Many marriages fall apart, some quickly, some over a long period of time. In most cases, the couple will divorce; in some instances, an annulment -- a court order that in essence states the marriage never took place -- may be sought instead. Legal annulments are not common. All states have their own laws governing grounds for annulments, including Kansas.
Duration of Marriage
In marriages of short duration, where little has yet occurred to cloud the legal waters, an annulment may be the route of choice. Annulments can also take place in longer-term marriages if both parties agree and there are no complex issues to resolve.
Reasons for Annulment
According to Kansas state statutes, an annulment typically is granted for one of two basic reasons: If the marriage is considered void -- for instance, if a person unknowingly marries a first cousin -- or if fraud by one spouse convinced the other to marry him or her.
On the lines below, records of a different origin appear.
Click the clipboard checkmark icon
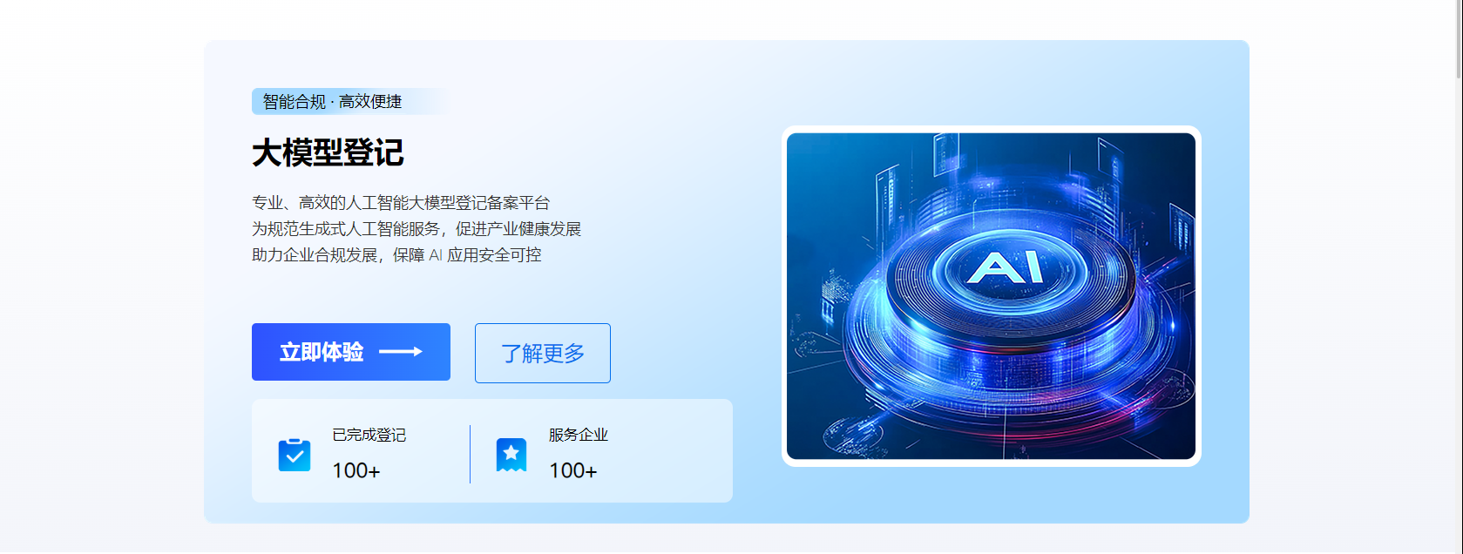1463x554 pixels. click(x=295, y=455)
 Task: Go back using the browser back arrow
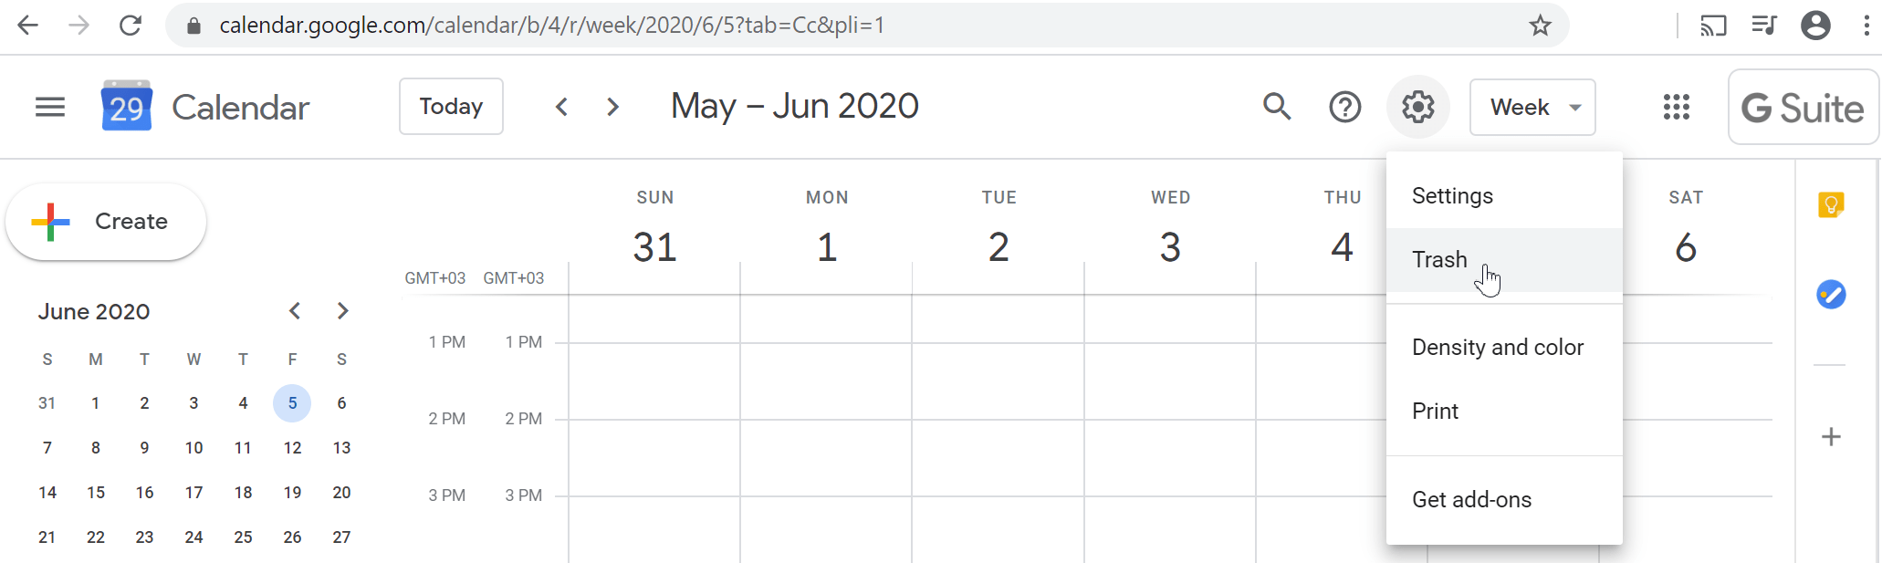(x=27, y=26)

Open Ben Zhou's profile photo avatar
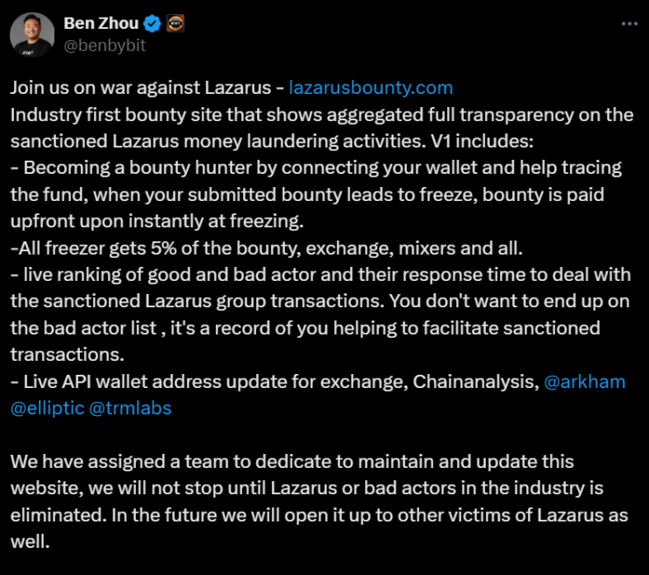click(x=32, y=34)
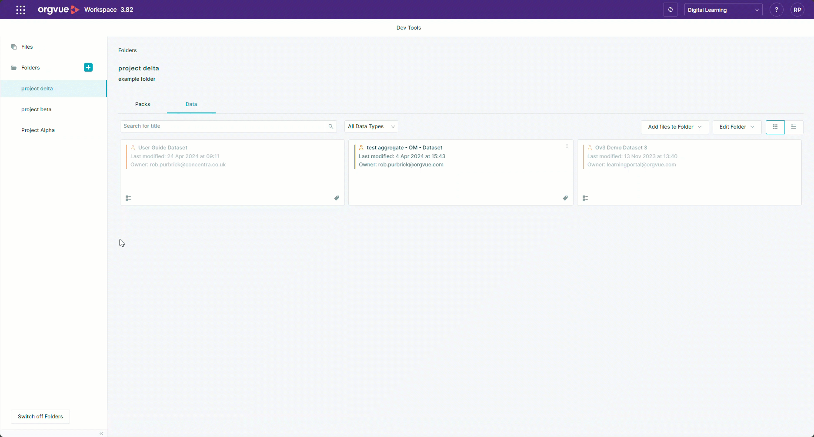Screen dimensions: 814x437
Task: Add a new folder with plus icon
Action: pyautogui.click(x=88, y=67)
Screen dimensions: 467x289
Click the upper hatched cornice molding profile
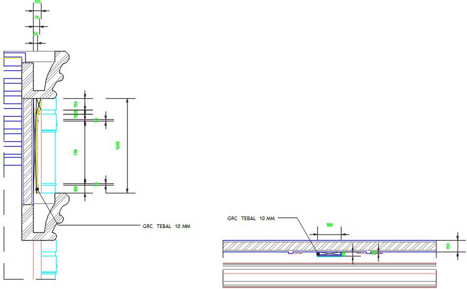tap(55, 74)
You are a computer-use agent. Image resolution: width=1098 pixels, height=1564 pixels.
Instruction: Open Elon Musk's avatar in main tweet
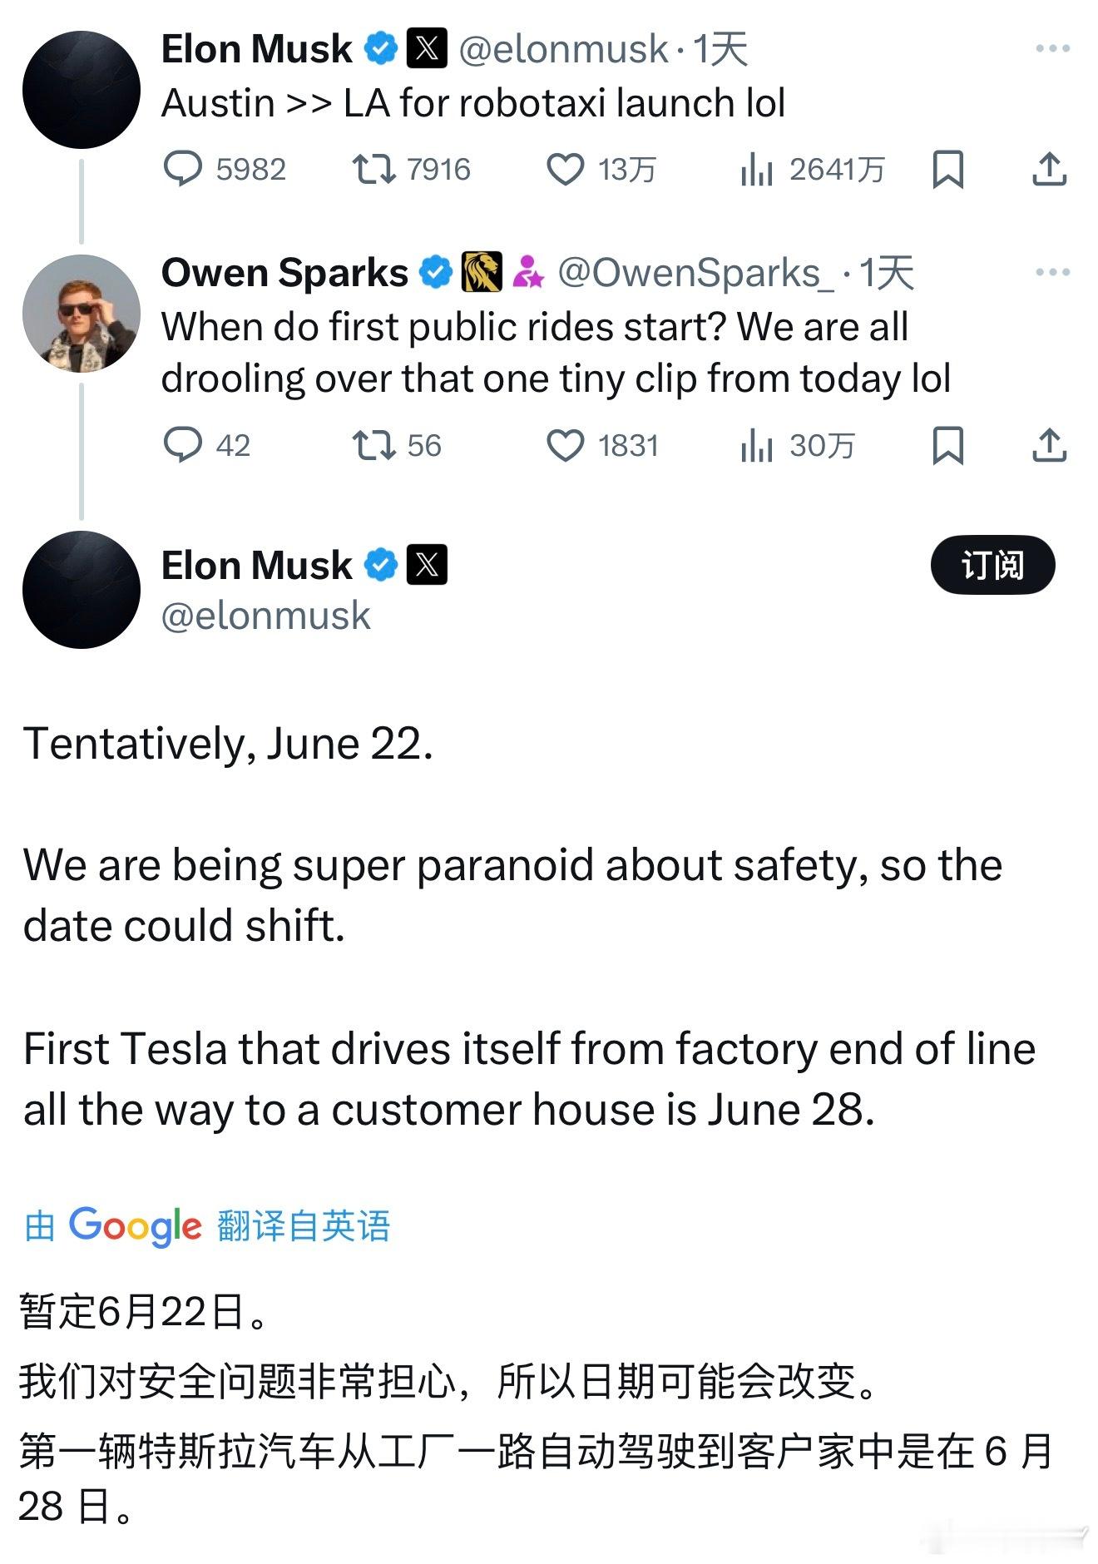click(x=82, y=590)
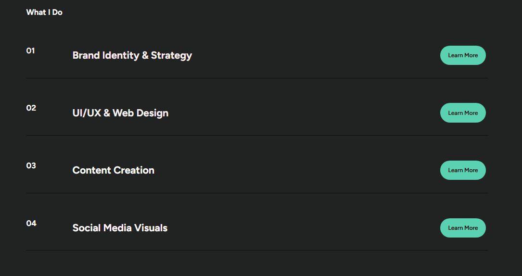Click the divider line under UI/UX row
This screenshot has width=522, height=276.
pyautogui.click(x=257, y=135)
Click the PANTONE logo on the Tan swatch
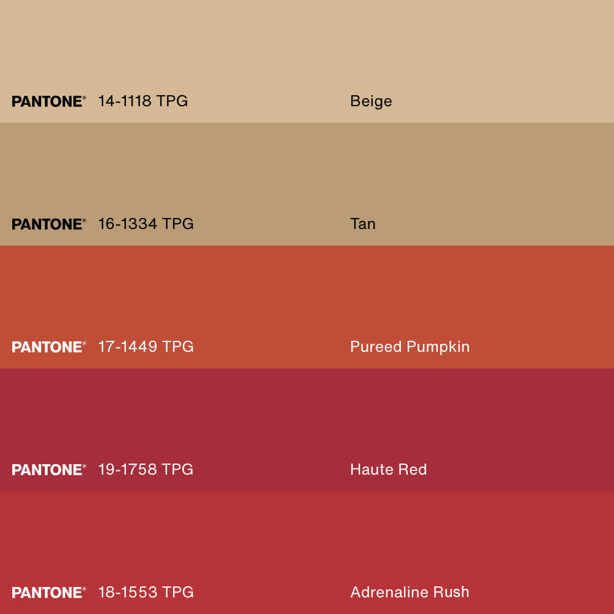 (49, 224)
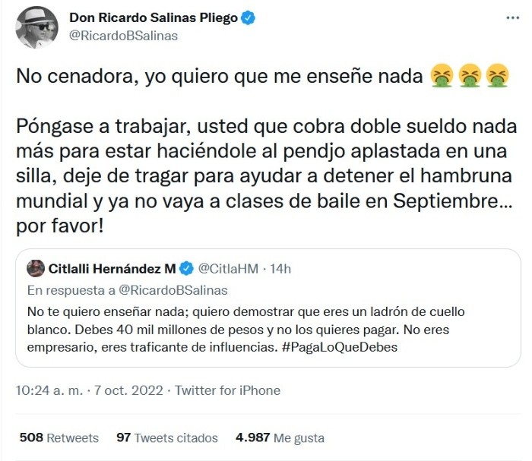The image size is (532, 461).
Task: View the 97 Tweets citados list
Action: pyautogui.click(x=166, y=437)
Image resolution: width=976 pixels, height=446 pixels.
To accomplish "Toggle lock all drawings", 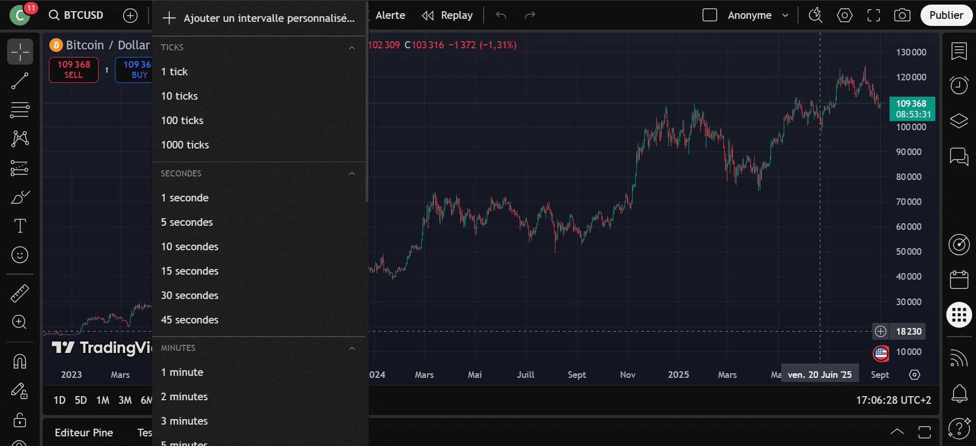I will click(20, 420).
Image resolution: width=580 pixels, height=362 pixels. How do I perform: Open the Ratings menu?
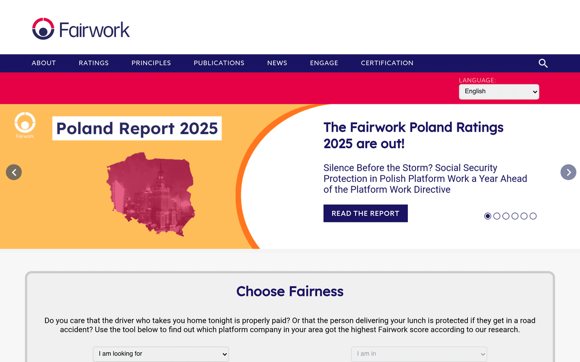[94, 63]
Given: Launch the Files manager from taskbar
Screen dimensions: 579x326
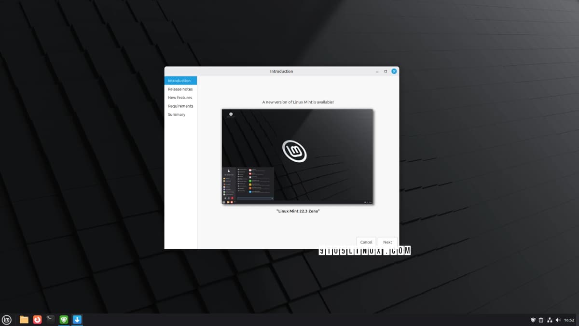Looking at the screenshot, I should (x=24, y=319).
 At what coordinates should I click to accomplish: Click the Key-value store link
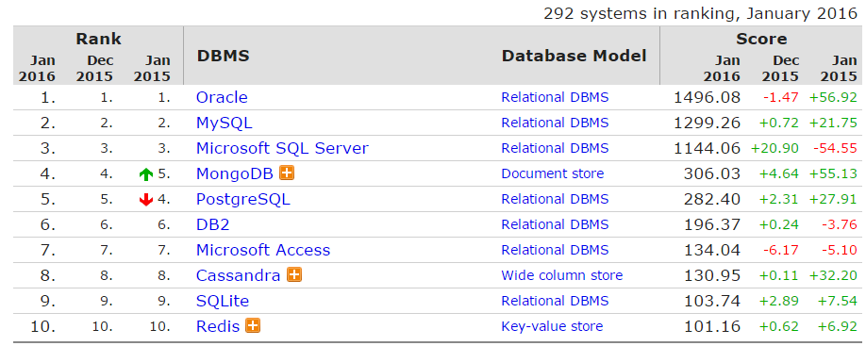[552, 326]
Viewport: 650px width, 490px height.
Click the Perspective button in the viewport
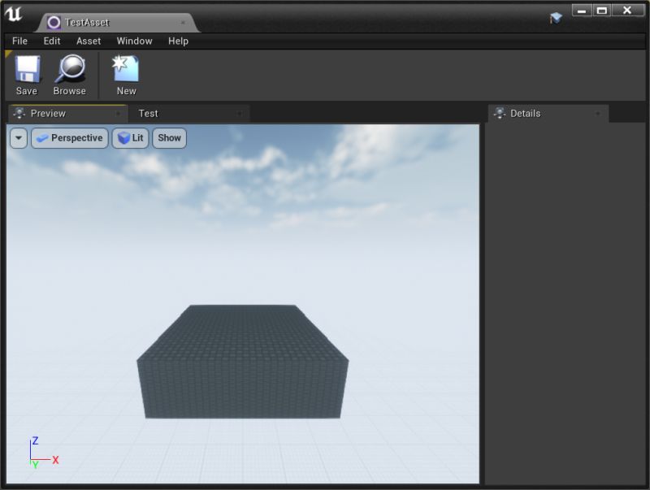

A lack of knowledge of pertinent issues, such as one spouse being a felon, also can be grounds to request an annulment.
Issues to Be Settled
Many of the same issues as a divorce must be settled in an annulment, although they are usually less complicated because the marriage is shorter in term. These issues can include child support and custody; whether a spouse is entitled to alimony; who assumes what debt; and who gets what part of the personal property. In an annulment, these matters usually -- but not always -- are agreed upon by the parties amicably, with nothing contested.
Petitioning for an Annulment
To get the annulment process moving in court, one of the spouses must file a petition stating the grounds. The other spouse may in turn file an answer stating he accepts the petition -- or he may file a counterclaim stating the annulment request should be rejected.
After an annulment is granted, both former spouses have the right to remarry.